Om maar meteen twee kippenvelmomenten prijs te geven: Sting zette een uitgepuurde, bezielde versie van Simon's 'America' neer, en Simon's uitgesleten, wat breekbare stem paste op zijn beurt zodanig bij Sting's 'Fragile' dat de tranen je spontaan in de ogen sprongen. Zelden zoveel toptalent op dezelfde vierkante meter zien staan. Je begreep zonder verdere uitleg waarom hun songmateriaal almaar nieuwe generaties bleef aanspreken. Dit zijn twee artiesten die het begrip popsong mee vorm hadden gegeven, en op drie uur haakten ze meer dan dertig regelrechte classics aan elkaar.
Het Amerikaanse luik van hun gezamenlijke tournee zorgde eerder dit jaar al voor euforische reacties, en ook in Antwerpen voelde je meteen dat er iets bijzonders te gebeuren stond. Het openingskwartier gaf alleszins aan hoe hoog de lat lag: 'Brand New Day', 'The Boy In The Bubble', 'Fields Of Gold' en het op een speelse reggaebeat huppelende 'Mother And Child Reunion' vormden een greatest hits die bij andere acts gegarandeerd tot aan de bisronde zouden worden opgespaard.
De twee konden elk uit zo'n imposant repertoire kiezen, dat je na afloop niet wist welke hit het langst in je hoofd zou blijven nazinderen. En dan hadden ze nog een heleboel pensioennummers in de kast laten liggen. In het Frans heeft iemand daar ooit de uitdrukking l'embarras du choix voor bedacht.
Het podium werd ruwweg opgedeeld in twee helften, waarbij zowel Sting als Simon elk hun eigen band hadden opgesteld. Alles samen zestien topmuzikanten die in de meest uiteenlopende configuraties speelden, en op de koop toe van instrumenten wisselden alsof het proper ondergoed betrof.
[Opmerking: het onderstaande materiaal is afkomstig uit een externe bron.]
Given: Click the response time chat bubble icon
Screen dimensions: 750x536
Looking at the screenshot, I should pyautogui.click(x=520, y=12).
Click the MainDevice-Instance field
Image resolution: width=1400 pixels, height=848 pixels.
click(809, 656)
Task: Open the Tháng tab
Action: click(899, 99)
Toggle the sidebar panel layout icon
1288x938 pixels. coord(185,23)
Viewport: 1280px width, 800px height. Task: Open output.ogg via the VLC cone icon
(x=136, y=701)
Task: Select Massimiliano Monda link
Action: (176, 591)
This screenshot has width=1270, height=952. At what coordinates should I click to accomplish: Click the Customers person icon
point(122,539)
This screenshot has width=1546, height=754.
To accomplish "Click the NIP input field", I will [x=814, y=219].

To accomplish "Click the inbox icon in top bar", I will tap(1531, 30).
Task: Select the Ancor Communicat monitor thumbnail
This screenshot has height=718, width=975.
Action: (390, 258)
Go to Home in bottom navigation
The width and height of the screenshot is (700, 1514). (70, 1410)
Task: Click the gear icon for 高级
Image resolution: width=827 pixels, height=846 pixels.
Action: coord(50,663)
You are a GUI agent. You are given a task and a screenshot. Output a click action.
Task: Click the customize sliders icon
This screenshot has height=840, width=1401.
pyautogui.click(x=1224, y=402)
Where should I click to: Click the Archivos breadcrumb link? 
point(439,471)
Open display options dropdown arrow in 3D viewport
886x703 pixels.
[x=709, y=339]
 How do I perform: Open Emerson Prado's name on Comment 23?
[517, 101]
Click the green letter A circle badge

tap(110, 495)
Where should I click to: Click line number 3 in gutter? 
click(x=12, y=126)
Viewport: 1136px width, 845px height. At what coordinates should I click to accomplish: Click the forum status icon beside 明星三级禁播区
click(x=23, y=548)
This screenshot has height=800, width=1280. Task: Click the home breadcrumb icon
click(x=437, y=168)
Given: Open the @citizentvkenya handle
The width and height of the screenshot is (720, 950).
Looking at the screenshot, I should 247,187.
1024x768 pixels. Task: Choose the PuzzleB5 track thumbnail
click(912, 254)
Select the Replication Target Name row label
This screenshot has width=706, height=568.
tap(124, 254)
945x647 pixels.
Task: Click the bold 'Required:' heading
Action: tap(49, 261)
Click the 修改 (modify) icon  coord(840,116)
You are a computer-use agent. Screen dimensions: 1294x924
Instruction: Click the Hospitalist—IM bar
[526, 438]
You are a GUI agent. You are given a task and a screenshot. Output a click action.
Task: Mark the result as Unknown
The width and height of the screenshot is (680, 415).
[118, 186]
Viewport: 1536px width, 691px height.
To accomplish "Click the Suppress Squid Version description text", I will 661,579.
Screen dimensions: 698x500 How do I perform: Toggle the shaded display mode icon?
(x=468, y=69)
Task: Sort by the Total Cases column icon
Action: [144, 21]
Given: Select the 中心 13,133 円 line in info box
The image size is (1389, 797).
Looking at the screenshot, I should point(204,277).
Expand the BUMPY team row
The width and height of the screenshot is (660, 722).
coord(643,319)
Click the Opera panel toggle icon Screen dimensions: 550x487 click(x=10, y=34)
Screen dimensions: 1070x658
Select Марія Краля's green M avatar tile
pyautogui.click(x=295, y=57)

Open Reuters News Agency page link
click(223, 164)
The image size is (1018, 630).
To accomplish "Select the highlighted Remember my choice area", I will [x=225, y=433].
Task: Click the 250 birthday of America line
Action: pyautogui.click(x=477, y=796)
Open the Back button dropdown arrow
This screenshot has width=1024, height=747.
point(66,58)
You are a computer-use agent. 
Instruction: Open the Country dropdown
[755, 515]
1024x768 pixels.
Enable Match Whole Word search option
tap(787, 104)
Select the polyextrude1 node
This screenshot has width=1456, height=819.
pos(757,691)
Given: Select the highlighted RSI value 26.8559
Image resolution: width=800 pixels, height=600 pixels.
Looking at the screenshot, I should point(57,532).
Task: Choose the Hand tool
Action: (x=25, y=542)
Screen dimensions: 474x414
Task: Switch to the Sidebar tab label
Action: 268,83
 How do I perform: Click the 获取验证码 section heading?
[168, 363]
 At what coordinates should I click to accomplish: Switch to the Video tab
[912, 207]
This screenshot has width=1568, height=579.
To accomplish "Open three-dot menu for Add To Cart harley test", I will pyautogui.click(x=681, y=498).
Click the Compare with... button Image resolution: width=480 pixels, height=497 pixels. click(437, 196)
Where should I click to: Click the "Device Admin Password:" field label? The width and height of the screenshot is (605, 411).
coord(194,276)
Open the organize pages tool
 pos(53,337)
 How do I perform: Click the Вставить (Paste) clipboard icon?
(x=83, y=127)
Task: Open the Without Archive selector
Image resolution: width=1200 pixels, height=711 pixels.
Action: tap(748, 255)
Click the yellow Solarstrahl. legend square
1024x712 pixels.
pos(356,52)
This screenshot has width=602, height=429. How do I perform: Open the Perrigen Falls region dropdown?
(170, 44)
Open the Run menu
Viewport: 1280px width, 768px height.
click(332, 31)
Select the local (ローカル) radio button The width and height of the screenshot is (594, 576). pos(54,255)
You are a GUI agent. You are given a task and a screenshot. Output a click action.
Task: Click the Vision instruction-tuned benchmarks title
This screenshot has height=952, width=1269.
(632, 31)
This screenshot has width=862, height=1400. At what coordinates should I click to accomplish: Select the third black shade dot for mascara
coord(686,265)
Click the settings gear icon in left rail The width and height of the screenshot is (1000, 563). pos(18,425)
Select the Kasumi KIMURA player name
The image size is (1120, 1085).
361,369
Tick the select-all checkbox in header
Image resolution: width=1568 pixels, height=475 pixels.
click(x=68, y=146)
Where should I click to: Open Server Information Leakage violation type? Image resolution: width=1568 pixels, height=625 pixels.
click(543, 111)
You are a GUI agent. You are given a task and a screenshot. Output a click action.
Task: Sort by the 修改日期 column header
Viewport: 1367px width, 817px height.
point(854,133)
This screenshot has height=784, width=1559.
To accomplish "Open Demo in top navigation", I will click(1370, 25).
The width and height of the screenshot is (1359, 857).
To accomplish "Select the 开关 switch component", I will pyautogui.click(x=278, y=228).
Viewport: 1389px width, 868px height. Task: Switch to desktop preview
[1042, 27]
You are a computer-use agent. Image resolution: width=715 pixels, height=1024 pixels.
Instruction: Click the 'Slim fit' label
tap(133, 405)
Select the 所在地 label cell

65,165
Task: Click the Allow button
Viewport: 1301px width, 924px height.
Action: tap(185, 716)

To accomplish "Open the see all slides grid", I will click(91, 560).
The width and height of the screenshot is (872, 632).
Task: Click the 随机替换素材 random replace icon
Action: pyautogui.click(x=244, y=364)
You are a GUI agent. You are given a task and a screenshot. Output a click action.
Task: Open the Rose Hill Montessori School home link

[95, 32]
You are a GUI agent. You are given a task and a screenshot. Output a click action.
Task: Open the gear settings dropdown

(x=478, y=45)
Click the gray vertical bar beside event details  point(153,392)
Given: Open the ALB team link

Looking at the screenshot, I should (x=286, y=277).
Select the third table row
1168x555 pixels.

Ook de opbouw van de set was helemaal vrij van capsones: ze begonnen samen, wisselden elkaar af, vielen in, zongen duetten, brachten covers en doken één enkele keer ook wat dieper in het eigen repertoire. Zowel Simon's melancholische 'Dazzling Blue' als 'The End Of The Game' - een wat vergeten track van Sting - hoefden ondanks het gebrek aan erkenningsapplaus trouwens niet voor hun bekende hits onder te doen.
Paul Simon was aanzienlijk beter in vorm dan tijdens zijn laatste drie doortochten in Brussel, maar vooral Sting bleek meedogenloos goed. Krachtige stem, dynamische uitstraling, gretige indruk. De twee maakten elkaar nog beter, zodat 1+1 voor de gelegenheid 4 werd.
Ook de bandleden kregen de ruimte om te schitteren. Mooi, bovendien, hoe ze haast alle songs voor de gelegenheid een andere gedaante hadden aangemeten. Zo kreeg de jachtige Police-classic 'So Lonely' een tubasolo ingepast en werd 'Walking On The Moon' bijgekleurd door een handvol steelse blazers. 'Me And Julio Down By The Schoolyard' lonkte dan weer nadrukkelijk naar de marching bands van New Orleans. Eén en ander zorgde ervoor dat zelfs de meest vertrouwde songs toch verrassend fris bleven.
Op die manier vlogen de drie uur in een zucht voorbij. En zelfs na de briljante bisronde - waarbij 'Bridge Over Troubled Water', 'Every Breath You Take' en het van The Everly Brothers geleende 'When Will I Be Loved' tot duetten werden vertimmerd - bleef het publiek om méér schreeuwen.
Goed: de kaartjes waren - met 200 euro voor de duurste kaartjes, en bijna het drievoudige voor een VIP-pakket - aan de prijzige kant. Maar met vijfendertig songs op de setlist kreeg je eigenlijk twee volwaardige concerten geserveerd. Nooit gedacht dat ik het zou zeggen, maar Sting en Paul Simon waren hun geld meer dan waard. Een live-plaat, graag. En snel een beetje.